** Record set **
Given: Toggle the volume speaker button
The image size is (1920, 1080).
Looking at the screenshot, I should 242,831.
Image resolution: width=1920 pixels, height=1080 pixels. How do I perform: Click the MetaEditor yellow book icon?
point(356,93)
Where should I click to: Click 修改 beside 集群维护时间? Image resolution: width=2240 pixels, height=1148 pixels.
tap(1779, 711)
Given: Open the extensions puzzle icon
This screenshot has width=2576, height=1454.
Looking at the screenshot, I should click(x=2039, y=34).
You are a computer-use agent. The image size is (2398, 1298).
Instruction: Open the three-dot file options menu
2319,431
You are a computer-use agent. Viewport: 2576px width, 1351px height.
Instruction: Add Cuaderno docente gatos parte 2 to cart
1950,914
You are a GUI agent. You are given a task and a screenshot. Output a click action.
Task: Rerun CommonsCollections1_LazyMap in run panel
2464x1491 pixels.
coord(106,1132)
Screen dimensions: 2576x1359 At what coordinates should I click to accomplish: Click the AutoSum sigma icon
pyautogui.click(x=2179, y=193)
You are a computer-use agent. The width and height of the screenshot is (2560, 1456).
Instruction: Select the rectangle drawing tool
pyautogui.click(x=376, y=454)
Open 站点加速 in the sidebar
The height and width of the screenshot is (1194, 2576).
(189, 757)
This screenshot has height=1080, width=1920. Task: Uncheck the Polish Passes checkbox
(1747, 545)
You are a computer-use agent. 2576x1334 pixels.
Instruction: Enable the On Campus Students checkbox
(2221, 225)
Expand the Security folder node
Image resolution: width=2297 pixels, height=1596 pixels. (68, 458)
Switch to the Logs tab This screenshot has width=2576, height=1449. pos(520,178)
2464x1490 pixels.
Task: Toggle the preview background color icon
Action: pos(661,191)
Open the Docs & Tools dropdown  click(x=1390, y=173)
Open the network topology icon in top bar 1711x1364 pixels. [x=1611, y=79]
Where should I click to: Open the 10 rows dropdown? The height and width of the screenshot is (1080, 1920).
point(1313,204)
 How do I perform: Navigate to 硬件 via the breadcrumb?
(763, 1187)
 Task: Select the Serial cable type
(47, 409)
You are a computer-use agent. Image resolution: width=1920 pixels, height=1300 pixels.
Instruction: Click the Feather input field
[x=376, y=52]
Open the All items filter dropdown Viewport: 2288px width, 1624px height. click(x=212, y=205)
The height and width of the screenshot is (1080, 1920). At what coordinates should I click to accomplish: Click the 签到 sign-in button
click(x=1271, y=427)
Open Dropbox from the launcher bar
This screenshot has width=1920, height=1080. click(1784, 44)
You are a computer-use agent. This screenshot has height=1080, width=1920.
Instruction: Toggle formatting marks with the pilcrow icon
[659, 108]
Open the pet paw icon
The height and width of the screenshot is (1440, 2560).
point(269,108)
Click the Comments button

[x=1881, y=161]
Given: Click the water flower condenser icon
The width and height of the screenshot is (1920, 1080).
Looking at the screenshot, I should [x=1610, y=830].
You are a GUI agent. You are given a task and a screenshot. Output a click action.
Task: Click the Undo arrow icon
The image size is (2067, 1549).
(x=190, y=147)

** Exercise instructions **
Each entry above is to be quoted exactly.

** Exercise answer **
Given: Toggle the volume speaker button
The image size is (1920, 1080).
Looking at the screenshot, I should 242,831.
Image resolution: width=1920 pixels, height=1080 pixels. How do I perform: Click the MetaEditor yellow book icon?
point(356,93)
Where should I click to: Click 修改 beside 集群维护时间? Image resolution: width=2240 pixels, height=1148 pixels.
tap(1779, 711)
Given: Open the extensions puzzle icon
This screenshot has width=2576, height=1454.
Looking at the screenshot, I should click(x=2039, y=34).
You are a computer-use agent. The image size is (2398, 1298).
Instruction: Open the three-dot file options menu
2319,431
You are a computer-use agent. Viewport: 2576px width, 1351px height.
Instruction: Add Cuaderno docente gatos parte 2 to cart
1950,914
You are a GUI agent. You are given a task and a screenshot. Output a click action.
Task: Rerun CommonsCollections1_LazyMap in run panel
2464x1491 pixels.
coord(106,1132)
Screen dimensions: 2576x1359 At what coordinates should I click to accomplish: Click the AutoSum sigma icon
pyautogui.click(x=2179, y=193)
You are a computer-use agent. The width and height of the screenshot is (2560, 1456).
Instruction: Select the rectangle drawing tool
pyautogui.click(x=376, y=454)
Open 站点加速 in the sidebar
The height and width of the screenshot is (1194, 2576).
(189, 757)
This screenshot has height=1080, width=1920. Task: Uncheck the Polish Passes checkbox
(1747, 545)
You are a computer-use agent. 2576x1334 pixels.
Instruction: Enable the On Campus Students checkbox
(2221, 225)
Expand the Security folder node
Image resolution: width=2297 pixels, height=1596 pixels. (68, 458)
Switch to the Logs tab This screenshot has width=2576, height=1449. pos(520,178)
2464x1490 pixels.
Task: Toggle the preview background color icon
Action: pos(661,191)
Open the Docs & Tools dropdown  click(x=1390, y=173)
Open the network topology icon in top bar 1711x1364 pixels. [x=1611, y=79]
Where should I click to: Open the 10 rows dropdown? The height and width of the screenshot is (1080, 1920).
point(1313,204)
 How do I perform: Navigate to 硬件 via the breadcrumb?
(763, 1187)
 Task: Select the Serial cable type
(47, 409)
You are a computer-use agent. Image resolution: width=1920 pixels, height=1300 pixels.
Instruction: Click the Feather input field
[x=376, y=52]
Open the All items filter dropdown Viewport: 2288px width, 1624px height. click(x=212, y=205)
The height and width of the screenshot is (1080, 1920). At what coordinates should I click to accomplish: Click the 签到 sign-in button
click(x=1271, y=427)
Open Dropbox from the launcher bar
This screenshot has width=1920, height=1080. click(1784, 44)
You are a computer-use agent. This screenshot has height=1080, width=1920.
Instruction: Toggle formatting marks with the pilcrow icon
[659, 108]
Open the pet paw icon
The height and width of the screenshot is (1440, 2560).
point(269,108)
Click the Comments button

[x=1881, y=161]
Given: Click the water flower condenser icon
The width and height of the screenshot is (1920, 1080).
Looking at the screenshot, I should [x=1610, y=830].
You are a GUI agent. You are given a task and a screenshot. Output a click action.
Task: Click the Undo arrow icon
The image size is (2067, 1549).
(x=190, y=147)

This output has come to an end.